The soldiers nod their heads and the one assigned as scribe prepares the pen and paper, the civilians get ready to listen, and the captain slowly opens his mouth, revealing a glimpse of teeth blackened by tobacco, about to continue declaiming his tale, amid the noises of war outside the theater.
___________
93. African slaves between seven and ten years old.
94. i.e. Recently arrived black slave.
95. i.e. Slave child up to the age of seven years old.
96. i.e. Runaway slave pursued by the law.
97. i.e. A term for Spaniards who had just arrived in America.
Book Three
In which we learn of Joan Orpí’s rise from a low-ranking soldier to lieutenant general of the Province of New Andalusia; and from lieutenant general to royal representative in the city of Caracas; and from royal representative to conquistador and founder of New Catalonia after passing through both hell and high water in the jungles of the new world, battling irascible tribes and becoming bosom buddy to some and nemesis to yet others amidst sundry milieus throughout those there tropical and torrid latitudes and meridians.
Chapter I
In which our hero engages in his first battle
as a soldier of the Crown and sketches out a plan for desertion
With the servitude of all authors, we will fulfill our promises, not only those made in the title of this Book Three, but in the title of the whole book, since this is where our whole story takes off (complete with a surprise ending, like in all the best adventure stories), and will satisfy the patient reader who has reached this point.

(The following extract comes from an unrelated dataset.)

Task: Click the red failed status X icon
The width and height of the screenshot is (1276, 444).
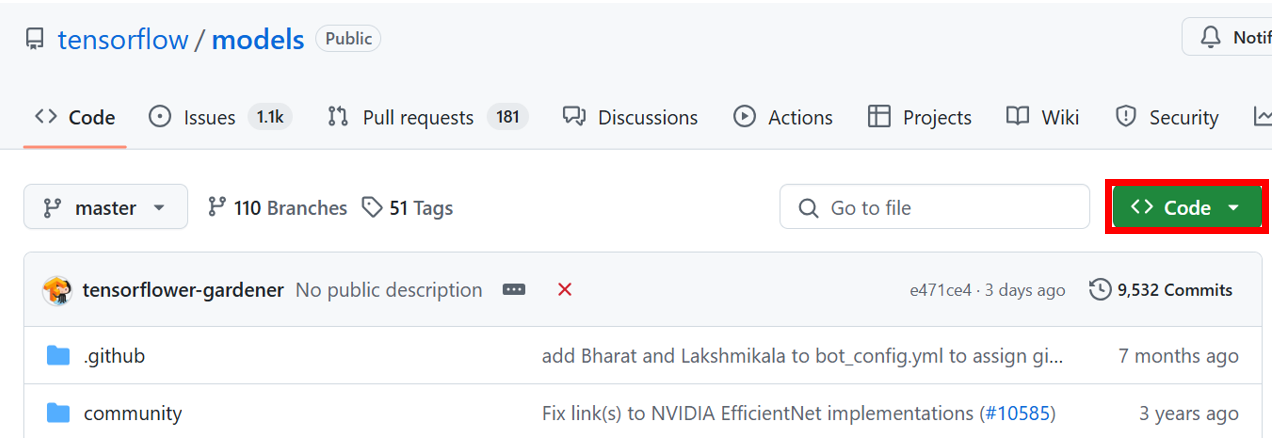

Since 1593, the Dutch had been harvesting salt from a conglomerate of natural salt pans at the mouth of the Unare River, on the Araya Peninsula, and at the same time fostering contraband on the Windward Islands,98 all in territory of the Kingdom of Castille. The Crown of Castille’s only response had been to build, in a design by the famous Antonellis,99 a fortress above the beach, the ideal spot for defending the salt pan. But while it was still being built, a detachment of forty Dutch ships had arrived on the attack. The Castilians’ situation was now a critical one. They were sitting ducks inside that lethal cage. It was only a question of time before the Dutch destroyed all the walls. Besides, the potable water had gone bad and the soldiers were drinking boiled sea water, sweetened with large amounts of sugar. On the fifteenth day of the siege, “miserere colic” showed up: the soldiers were losing their lives through their anuses while others were dealing with scenes lifted from the Book of Revelation. A soldier who had been reading some Chapters from The Adventures of Esplandian threw himself into battle, all on his lonesome, the day before, thinking that he was an immortal knight, and now his body, riddled with bullet holes, was resting in front of the doors to the fort.